Collection entries:

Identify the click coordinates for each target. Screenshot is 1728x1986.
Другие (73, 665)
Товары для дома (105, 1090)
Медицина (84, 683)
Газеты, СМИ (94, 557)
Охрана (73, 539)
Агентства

## Task brief:
Retype all of the data shown above, word for word.

## Response to this exercise:
Identify the click coordinates for each target. Screenshot is 1728x1986.
Другие (73, 665)
Товары для дома (105, 1090)
Медицина (84, 683)
Газеты, СМИ (94, 557)
Охрана (73, 539)
Агентства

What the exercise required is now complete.